Dans le but de dynamiser les échanges commerciaux et de sécuriser les axes de transit, les douanes du Niger et du Nigeria ont convenu, le 7 février 2026, de renforcer leur collaboration pour fluidifier la circulation des marchandises entre les deux nations.
Les douanes du Niger et du Nigeria engagent une nouvelle dynamique de coopération pour stimuler le commerce transfrontalier et fluidifier le transit des marchandises entre les deux pays. L’annonce a été faite début février 2026, à l’issue de rencontres entre l’Administration des douanes nigériennes et le Nigeria Customs Service. Objectif : réduire les délais de dédouanement, sécuriser les corridors commerciaux et faciliter l’acheminement des marchandises vers le Niger, pays enclavé fortement dépendant des ports nigérians.
Notre objectif commun pour cette réunion serait tout d’abord de mettre en place des mesures visant à renforcer la croissance du fret en transit dans le pays. Ensuite, d’augmenter les recettes pour nos deux gouvernements et les parties prenantes, et d’empêcher le détournement du fret en transit. Nous aborderons également nos préoccupations mutuelles concernant l’escalade du terrorisme, du banditisme et d’autres activités criminelles autour de nos frontières communes.
Bashir Adewale Adeniyi, Contrôleur général des douanes – Nigeria
En 2025, les relations commerciales entre le Niger et le Nigeria se sont redressées, le Nigeria restant un partenaire essentiel. Porté par son secteur pétrolier, le Niger a exporté pour plus de 2,4 milliards d’euros.
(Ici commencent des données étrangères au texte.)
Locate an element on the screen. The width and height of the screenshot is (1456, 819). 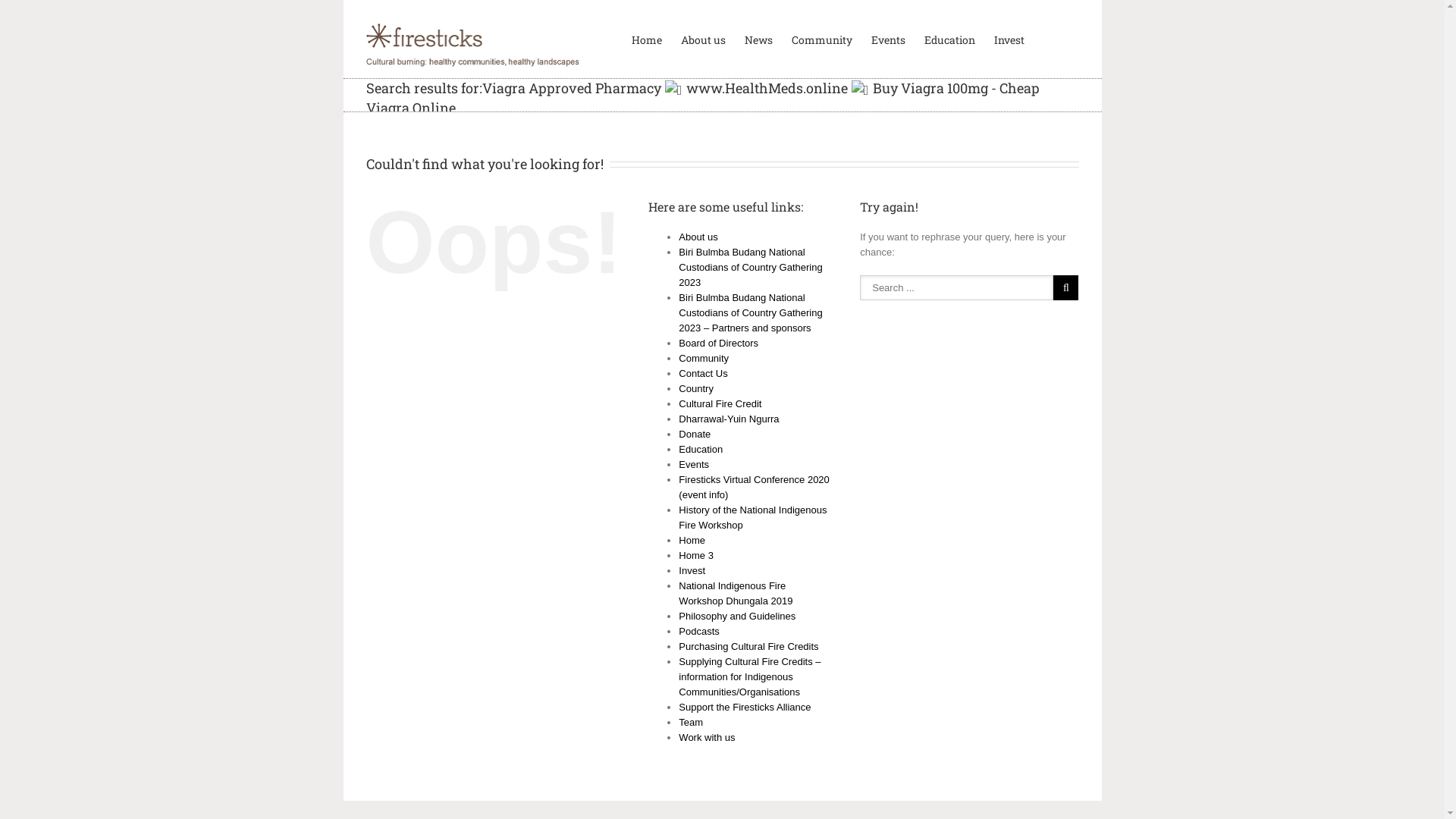
'Work with us' is located at coordinates (705, 736).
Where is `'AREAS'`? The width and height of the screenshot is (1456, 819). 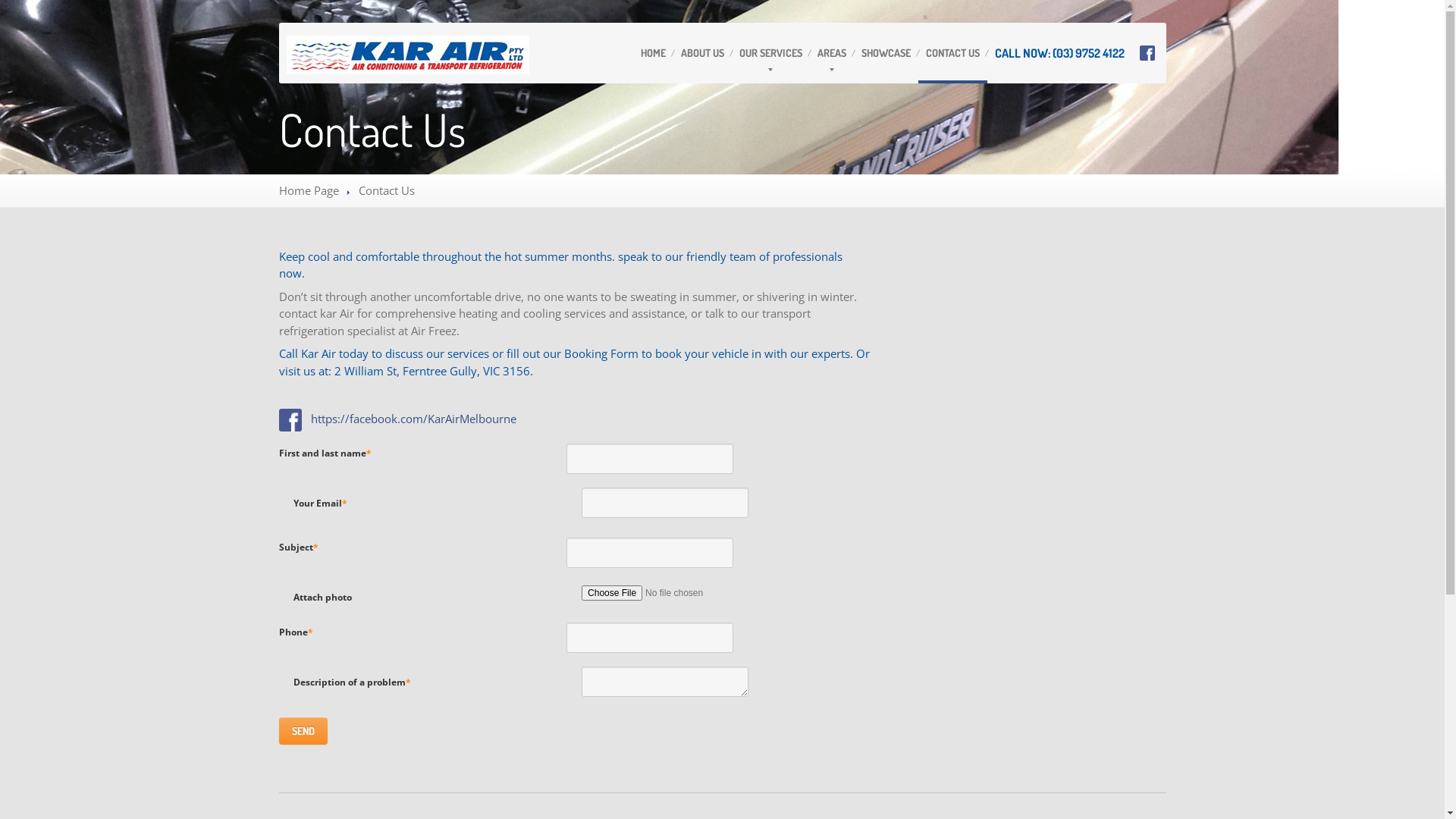 'AREAS' is located at coordinates (831, 52).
Les échanges, formels et informels, portent principalement sur l’agriculture et le bétail. Cette relance s’appuie sur une coopération douanière renforcée (procédures accélérées, couloirs sécurisés, partage de renseignements) pour fluidifier le commerce légal et contrer la fraude et l’insécurité frontalière. Le Nigeria s’est engagé à fournir des itinéraires plus sûrs au Niger.
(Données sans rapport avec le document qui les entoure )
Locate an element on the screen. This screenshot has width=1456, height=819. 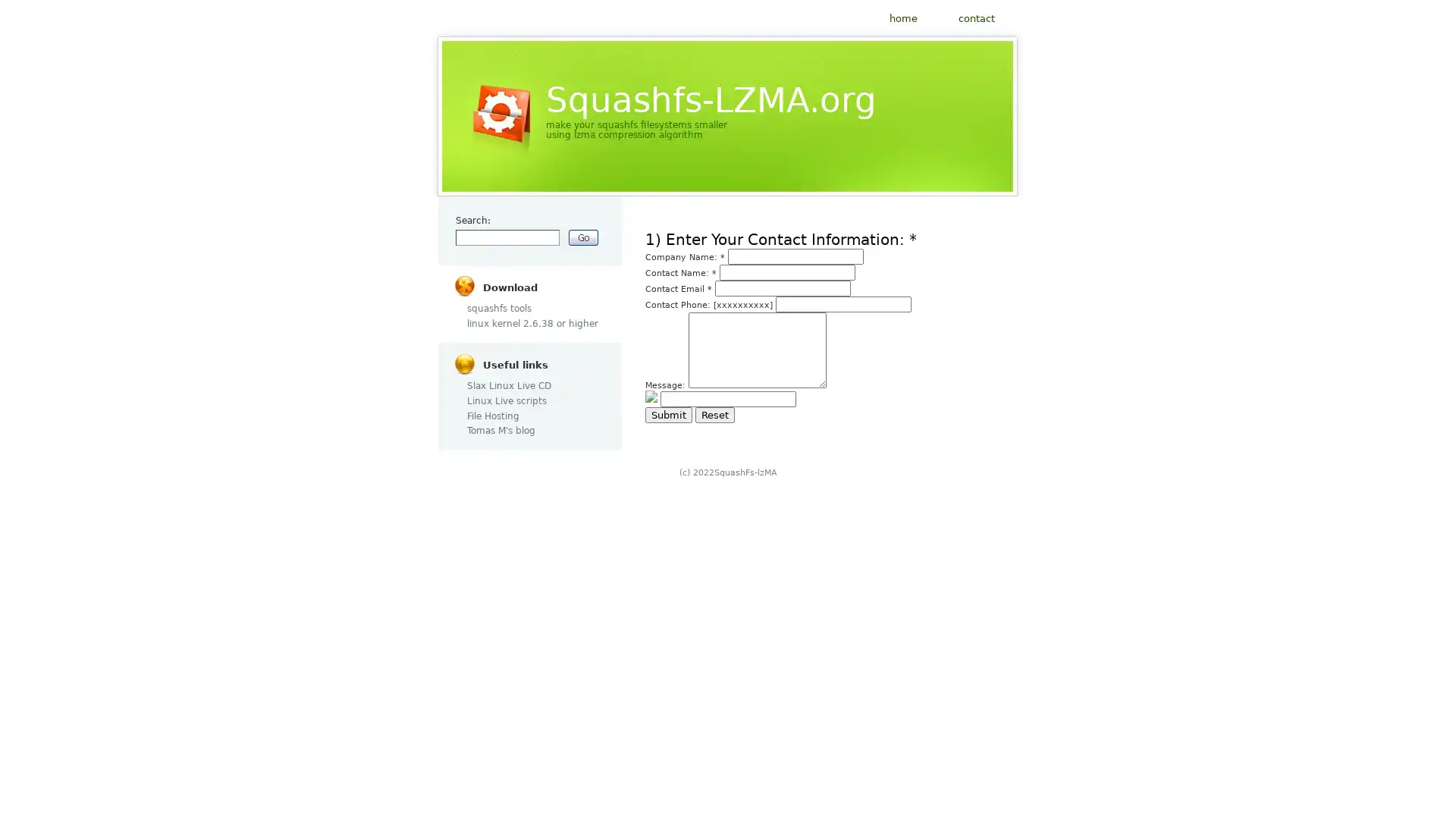
submit is located at coordinates (582, 237).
Nous pensons qu’en travaillant en étroite collaboration, nous pourrons faire face à cette menace. Auparavant, nous avions conclu un accord avec la République du Niger sur le droit de poursuite. Les soldats nigérians pouvaient pénétrer à 20 kilomètres à l’intérieur du Nigeria pour poursuivre des terroristes, tandis que les soldats nigériens pouvaient entrer en République du Niger. Il en va de même, mais en raison de récents désaccords, cet accord a été suspendu. Il est nécessaire de réactiver ces accords bilatéraux si nous voulons remédier à cette situation en matière de sécurité.
Adamu Laka, Coordonnateur national du Centre de lutte contre le terrorisme – Nigeria
Cette initiative s’inscrit dans le contexte de la réouverture des frontières terrestres et aériennes entre le Nigeria et le Niger en 2024, après plusieurs mois de restrictions. Depuis, les échanges commerciaux connaissent un net rebond. Pour Niamey comme pour Abuja, cette coopération douanière est perçue comme un levier économique majeur, mais aussi comme un outil de stabilité régionale, dans une zone où le commerce et la sécurité restent étroitement liés.